- Born: 22 April 1969 (age 57)
- Occupations: Musician, songwriter, artist manager
- Years active: 1987–present

= Craig Logan =

Scottish music manager

Craig 'Ken' Logan (born 22 April 1969) is a Scottish musician, songwriter, and manager. He began his career as bassist in the pop band Bros.

==Career==
Craig Logan started in the music industry as the bass player for the British pop band Bros. The band's debut "Push" album sold over 12 million copies.

In early 1989, Logan left Bros after developing ME/CFS to focus on songwriting and producing. Kim Appleby's song "Don't Worry", which he co-wrote with Appleby (whom he also managed) and George Deangelis, was nominated for an Ivor Novello Award in the 'Best Contemporary Song' category in 1991.

In 1999, Logan left EMI to work with artist manager Roger Davies. He went on to oversee worldwide tours and releases for acts including Tina Turner, Sade, Joe Cocker and M People before meeting Pink, whom he signed and co-managed with Davies for several years.
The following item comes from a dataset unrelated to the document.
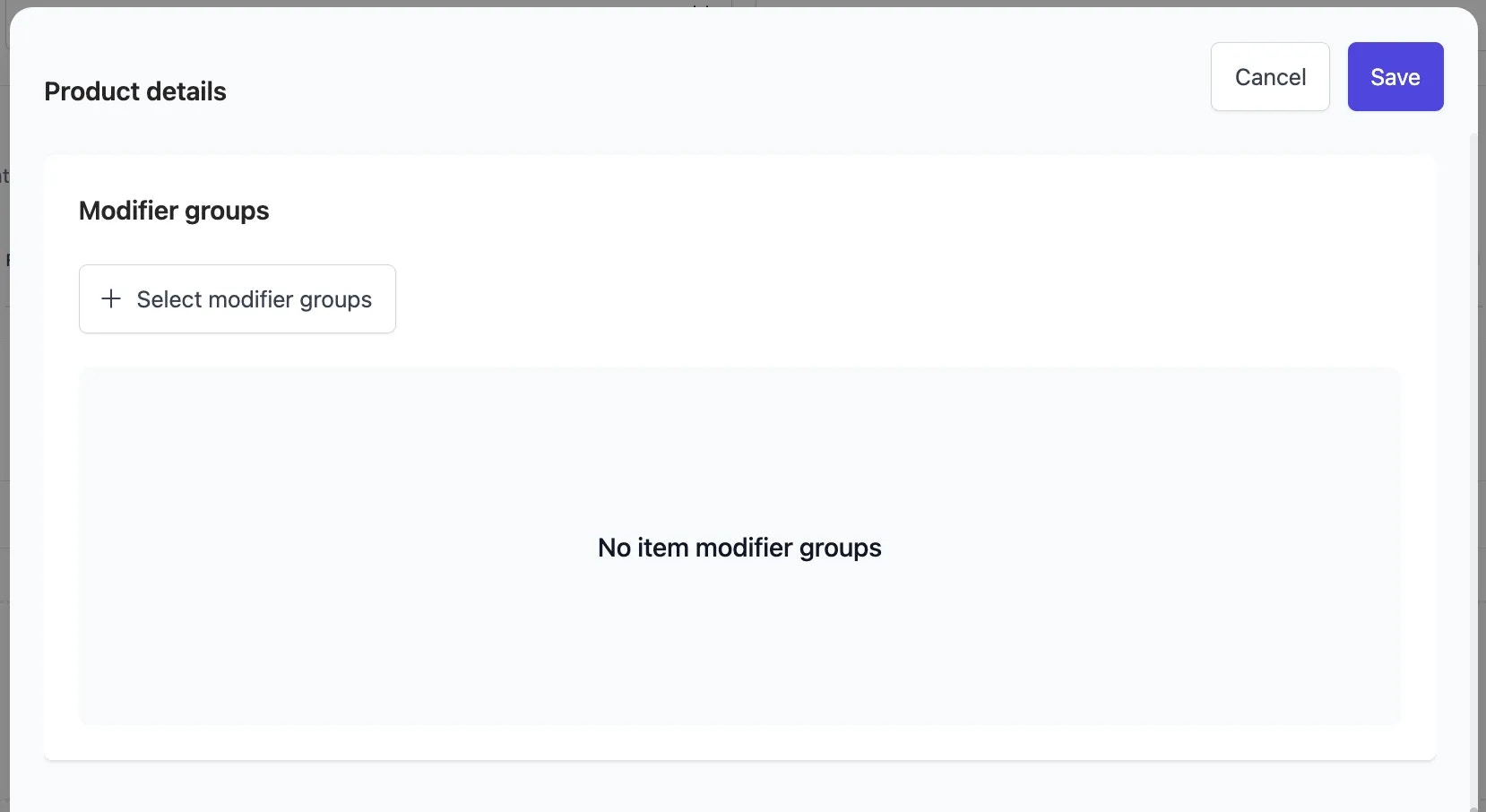Viewport: 1486px width, 812px height.
Task: Select the Select modifier groups control
Action: (237, 298)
In 2006, Logan joined Sony BMG UK (now Sony Music) as the Managing Director of the RCA Label Group.

He left Sony Music in 2010 to start his new venture, Logan Media Entertainment (LME), which was established in 2011. LME now have offices in both London and Los Angeles and the company has managed artists such as: Anastacia, Dido, Alfie Boe, Imelda May, Beverley Knight, Roachford and Lara Fabian. As well as having a record label (HiTea) and a publishing imprint.
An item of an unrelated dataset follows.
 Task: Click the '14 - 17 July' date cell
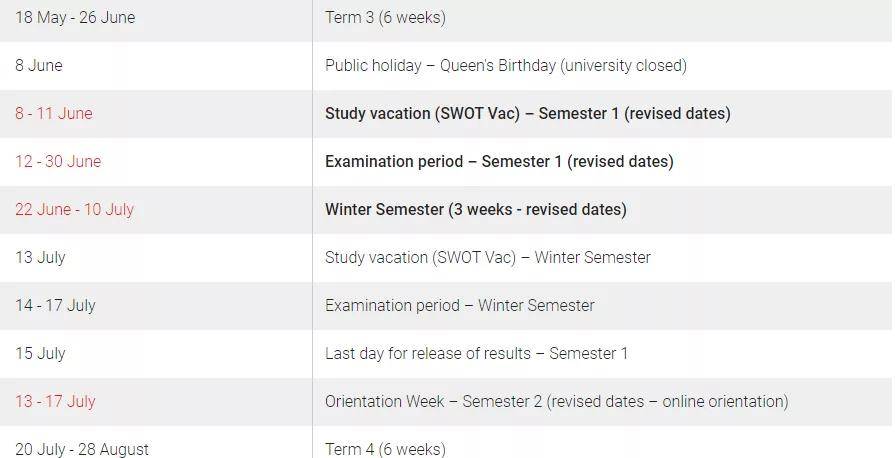55,306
In 2022, Logan set up Tag8 Music in association with BMG Rights Management. This was the first new UK-based record label set up within the BMG group since 2009, with Tag8 Music featuring established acts such as Pixie Lott, Roachford, and Louise Redknapp on its roster. On the Official Albums Chart Top 100 of 4 November 2022, the label charted its first hit album in the form of Blue's Heart & Soul, which entered at number 22.